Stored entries
• • •

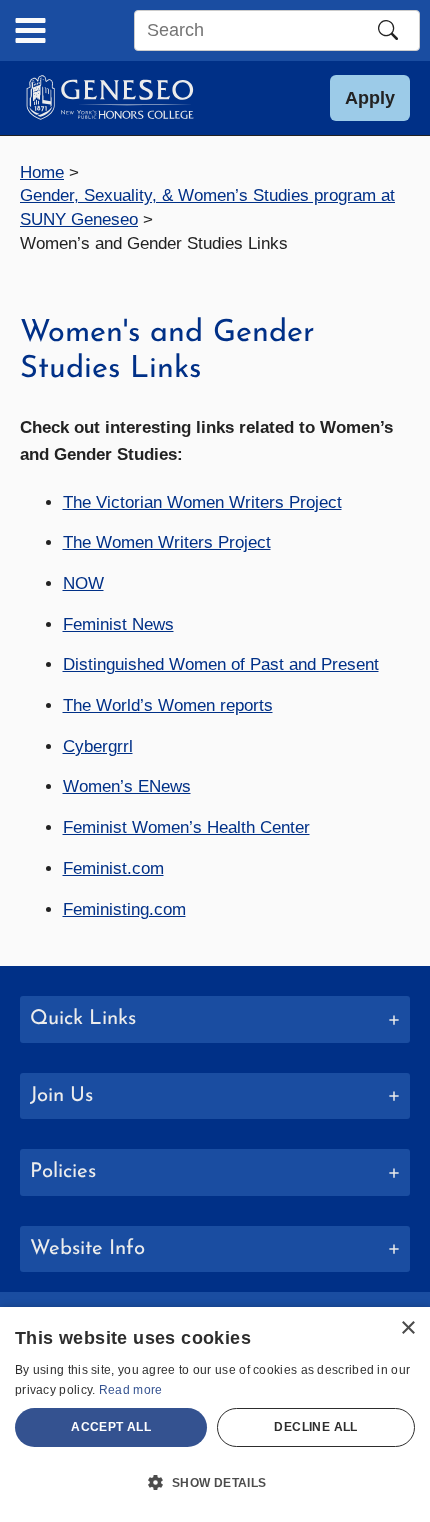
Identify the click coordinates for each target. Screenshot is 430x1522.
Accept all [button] (111, 1427)
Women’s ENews (127, 786)
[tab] (215, 1019)
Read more (131, 1390)
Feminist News (118, 624)
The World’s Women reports (168, 705)
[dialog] (215, 1414)
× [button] (407, 1328)
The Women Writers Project (167, 542)
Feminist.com (113, 868)
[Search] (388, 30)
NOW (83, 583)
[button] (370, 98)
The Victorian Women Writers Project (202, 502)
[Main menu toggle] (30, 30)
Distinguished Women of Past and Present (221, 664)
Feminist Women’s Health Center (186, 827)
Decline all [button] (315, 1427)
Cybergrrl (98, 746)
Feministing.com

• • •

▶ **Exercise goal**:
Whatever lies between the line containing "Feminist Women’s Health Center (186, 827)" and the final line above, both included, must be returned exactly.

▶ **Exercise response**:
Feminist Women’s Health Center (186, 827)
Decline all [button] (315, 1427)
Cybergrrl (98, 746)
Feministing.com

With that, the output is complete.